Una road map europea per gli integratori vegetali

IMG_0453Secondo uno studio pubblicato di recente da ricercatori olandesi, fra il 2008 e il 2015 l’Agenzia europea per la sicurezza alimentare (Efsa) ha valutato oltre 3.000 indicazioni salutistiche, meglio note come claims. La Commissione Europea ne ha autorizzato però soltanto una minima parte, equivalenti all’8% del totale. Particolarmente duro è stato il giudizio riservato a probiotici e prebiotici, che nella quasi maggioranza non hanno ottenuto il semaforo verde da parte delle autorità europee, precisa lo studio olandese, ricordando le bocciature riservate ai claims di altri ingredienti, quali fibre e betaglucani.

Devono ancora passare il vaglio comunitario oltre 800 claims, mentre le oltre 2000 richieste riguardanti gli integratori a base vegetale –  quelli che interessano direttamente il settore erboristico –  sono ancora in stand by.

I botanicals, infatti, sono confinati dal 2010 in un’area grigia a causa delle difficoltà incontrate da Bruxelles ad applicare al comparto le norme comunitarie su integratori e alimenti, vista la grande differenza riscontrata fra le normative dei diversi Stati membri. Dal 2012 il processo di valutazione è stato sospeso, creando una situazione d’incertezza e impasse che non agevola lo sviluppo di questo comparto. La definizione, dunque, di una cornice legislativa europea coerente e armonizzata è una questione rilevante a livello politico, ma anche una necessità per le numerose aziende impegnate in un settore vivace e dinamico dell’economia europea.

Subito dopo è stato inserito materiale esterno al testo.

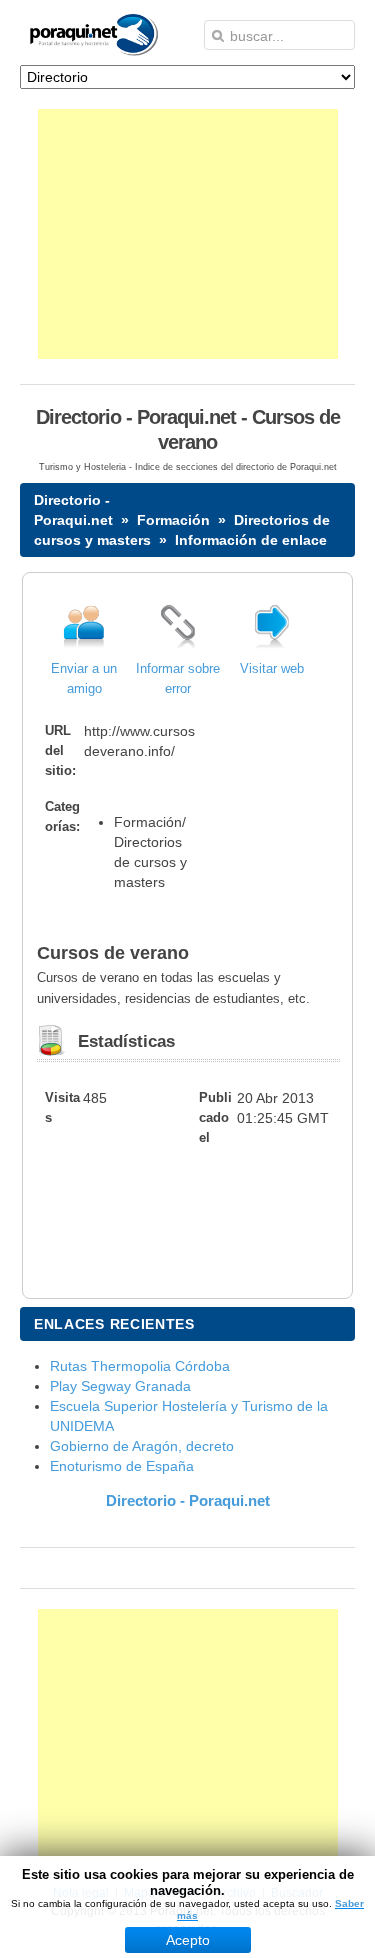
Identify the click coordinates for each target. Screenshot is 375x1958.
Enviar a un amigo (84, 679)
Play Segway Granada (120, 1386)
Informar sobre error (178, 679)
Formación (173, 520)
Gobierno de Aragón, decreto (142, 1446)
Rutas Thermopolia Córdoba (140, 1366)
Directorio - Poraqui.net (188, 1500)
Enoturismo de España (122, 1466)
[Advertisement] (188, 234)
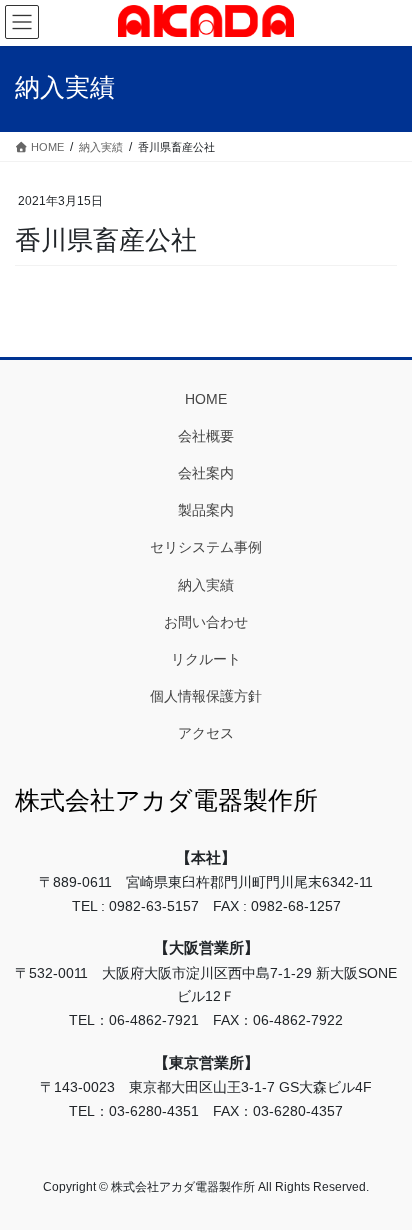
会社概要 (206, 436)
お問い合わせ (206, 622)
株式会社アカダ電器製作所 (166, 800)
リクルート (206, 659)
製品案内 (206, 510)
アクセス (206, 733)
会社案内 (206, 473)
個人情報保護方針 (206, 696)
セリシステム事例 (206, 547)
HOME (206, 399)
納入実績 (206, 585)
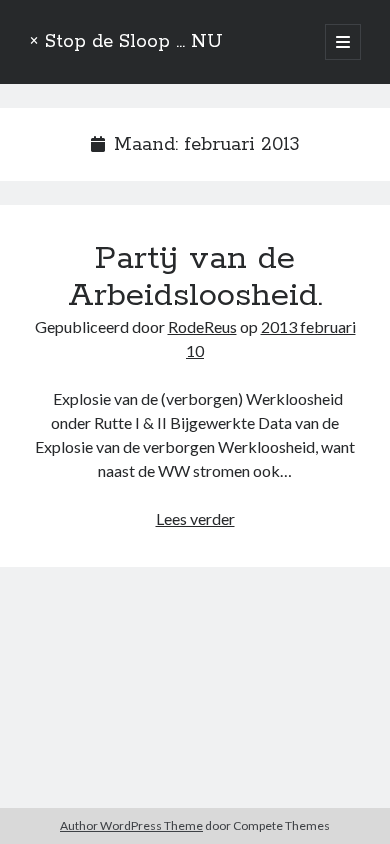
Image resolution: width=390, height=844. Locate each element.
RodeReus (202, 326)
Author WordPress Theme (131, 825)
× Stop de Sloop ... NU (126, 42)
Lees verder (195, 518)
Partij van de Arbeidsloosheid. (195, 277)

Alla luce di queste considerazioni, nell’ottobre del 2015 la Commissione Europea ha elaborato un programma che ha l’obiettivo di valutare se il Regolamento CE 1924/06 (che disciplina le indicazioni per la salute a livello comunitario) sia effettivamente adeguato a questa specifica categoria di integratori alimentari e coerente con la legislazione alimentare europea. Ha posto inoltre i botanicals fra le priorità della Commissione all’interno del programma di controllo dell’efficacia e della coerenza normativa chiamato REFIT.

La road map dell’Europa prevede che nel 2017 venga stilato un report finale in base al quale sarà predisposto un piano d’azione per armonizzare la materia, che diventerà attivo l’anno successivo. Le tappe intermedie, da attuarsi in quest’ultimo scorcio del 2016, sono una consultazione pubblica seguita da una consultazione con gli stakeholder.

Il principale nodo da sciogliere è la definizione dei criteri con i quali valutare i claims degli integratori alimentari a base vegetale, formalizzando al più presto un modello di validazione scientifica. Il Regolamento comunitario richiede, infatti, che siano eseguiti complessi studi scientifici su individui sani ed esclude paradossalmente la tradizione d’uso, uno dei criteri previsti invece per un’altra categoria di preparati con ingredienti vegetali, i cosiddetti “farmaci vegetali tradizionali”.

Sono diverse le questioni sul tappeto: dall’efficacia ed efficienza di quel Regolamento, alla sua pertinenza in tema di piante officinali, fino alla coerenza con il complesso delle norme comunitarie.

Nella mole di attività, e soprattutto di emergenze, che l’Europa deve affrontare in questo periodo si troverà lo spazio, ma soprattutto la volontà politica, per concludere l’iter programmato e giungere a una disciplina comune e armonizzata sull’impiego di piante e derivati nel settore degli integratori alimentari? Ce lo auguriamo davvero.

Fino ad allora, naturalmente, resteranno in vigore le norme nazionali stabilite da ogni Stato membro, sia per le sostanze vegetali ammesse negli integratori sia per le indicazioni salutistiche.

Nel frattempo l’Italia, insieme alla Francia e al Belgio, ha promosso l’iniziativa BELFRIT predisponendo una lista di piante che, per criteri di tradizione d’uso e di sicurezza, possono essere utilizzate negli integratori alimentari. Uno sforzo che punta proprio a superare le differenze esistenti e a definire quel quadro normativo armonico che tutti auspicano.